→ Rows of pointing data
>> begin

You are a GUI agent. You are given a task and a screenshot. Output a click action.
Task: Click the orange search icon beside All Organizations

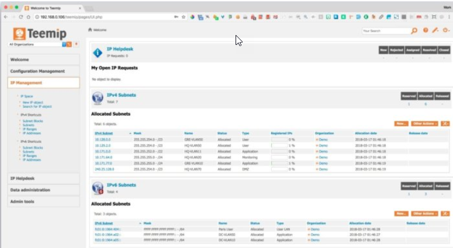tap(70, 44)
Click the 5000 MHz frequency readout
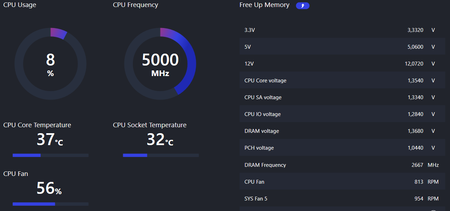Viewport: 450px width, 211px height. point(160,65)
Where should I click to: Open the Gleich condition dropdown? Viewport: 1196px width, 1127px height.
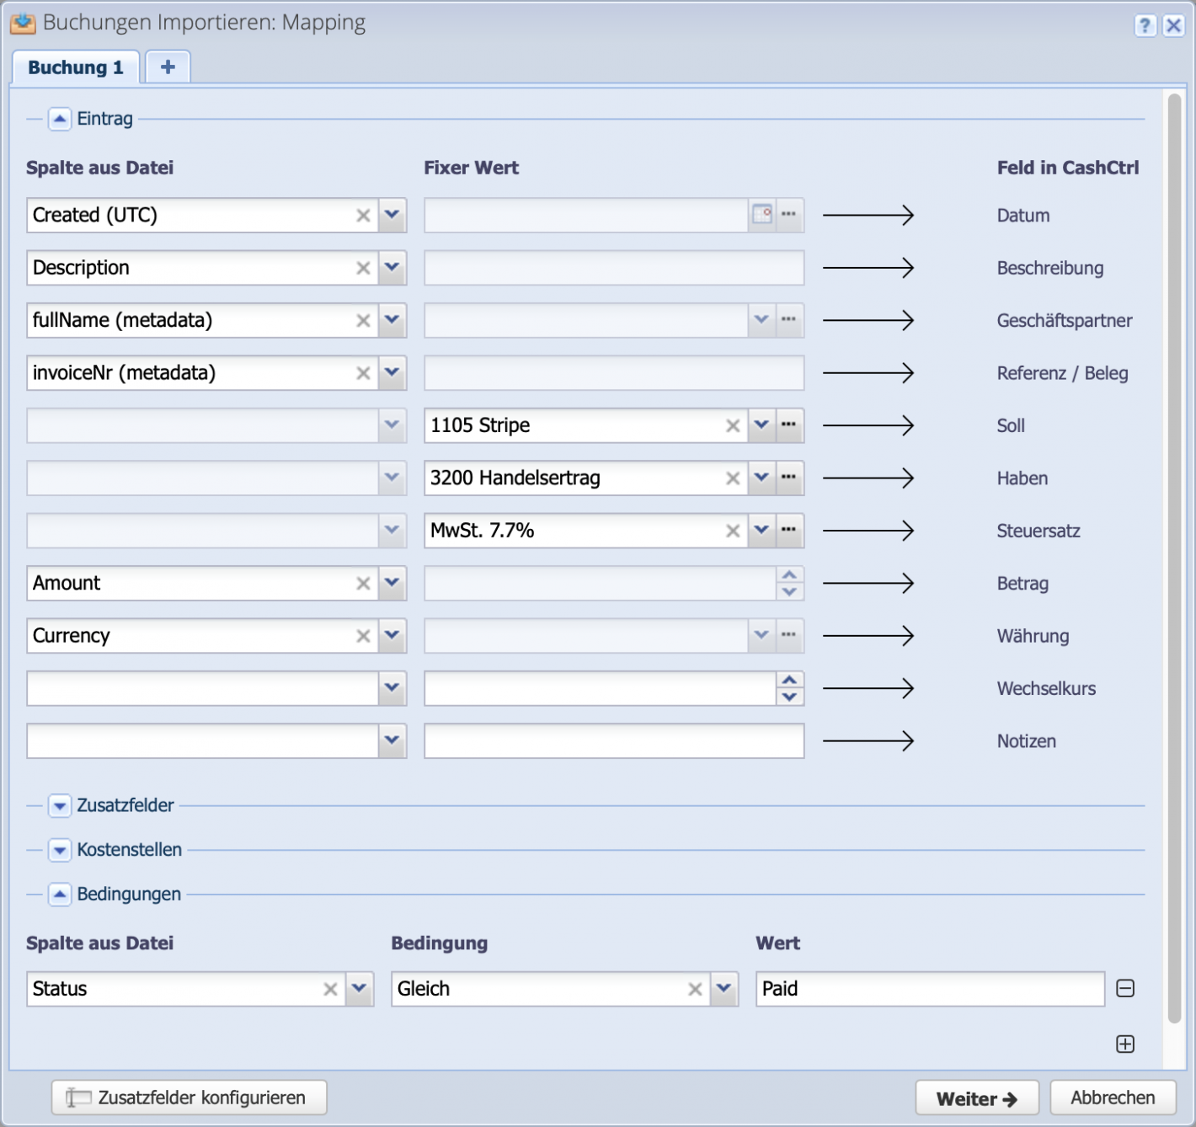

>> end

→ What you should do
Change "dropdown" to "menu" in the records above and give them again with nothing else altered. Please leave the pictures out of your answer.

→ Answer for this exercise
You are a GUI agent. You are given a task and a screenshot. Output a click action.
Task: Click the orange search icon beside All Organizations

tap(70, 44)
Click the 5000 MHz frequency readout
Viewport: 450px width, 211px height. point(160,65)
Where should I click to: Open the Gleich condition menu? Viewport: 1196px width, 1127px height.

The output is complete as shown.